All my efforts to remain reserved failed desperately.
What I didn’t expect, was this:
How am I supposed to navigate this person I have become because of you, without you?
How am I supposed to refrain from calling you, from messaging you?
How am I supposed to forget you when all I want to do is embrace you and never let you go?
But, it’s my fault we are here, right?
Or so the story goes…
I say: “I love you,”
only to have it be followed with: “Okay.”
Love always seems like a great idea, until it’s not. The reality of it seems so far away now.
Maybe that’s why I admire every relationship I see, I can look at it and appreciate it for what it is. It brings me hope. It allows me to walk straight into the belly of the beast that is love and not meet it with resentment or jealousy.
Because I can, once again, hold out hope that maybe – maybe, one day when I am ready, love will show its face again.
But, I wonder: have I pushed love so far away, have I hurt love too much that it will never come back?
A question I know very well the answer too but will never admit.
Because even if love does come back, it won’t be the same.
This time, more work will be required for love to even look you in the face without hurt or resentment.
This time, love won’t reach out to you first.
This time, love won’t comfort you or whisper in your ear at night when they think you are sleeping.
This time, love will be broken.
And, you know why…
At some point in time, it wasn’t love that hurt you but someone’s inability to. And, now, even though you can differentiate between the two, you still take it out on love. You still push love away.
My dreams of love are no longer happy; they are dark, filled with a coldness that I don’t like.
Do you hear that?
Love, I don’t like what we’ve become.
Love, there’s no resentment in my heart.
Love, I know where I have failed.
Love, I know I don’t deserve another chance.
When you’re the one who always has the ones you love leave, what you learn is this: love hard.
Because when love comes back, if they come back, love remembers that you’re the kind of person that lights up the lives of those around you.
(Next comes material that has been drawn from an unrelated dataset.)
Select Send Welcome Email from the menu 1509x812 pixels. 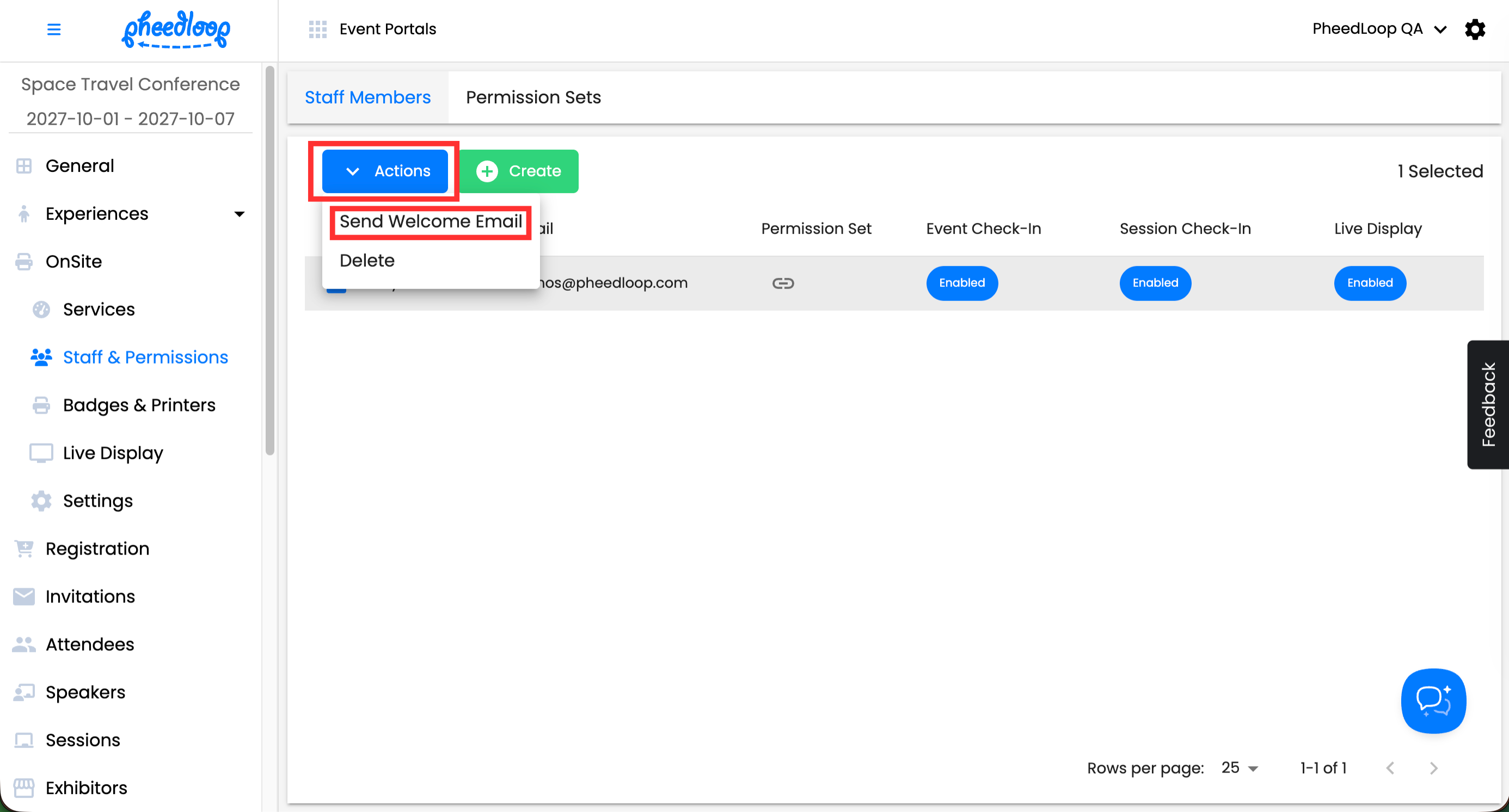tap(431, 222)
You are the kind of person who is worthy of all the love that you’ve never been able to give up freely.
But you also learn this: the love that always stays is the love that you have for yourself. You learn that for every person that leaves, you are still breathing. You learn that, sometimes, the most important relationship you will ever have has nothing to do with others – it has everything to do with how you feel about yourself.
Because, time and time again, you hear: the way you love reflects the way you feel about yourself. And, maybe, maybe the hurt that you feel is worn more comfortably on your heart than on your sleeve.
When you’re the one who always has love disappear, you continue to love love even after it goes.
Because when you feel a love like that, a love that was shared, it stays forever.
Do you hear that? Rest of my days, love.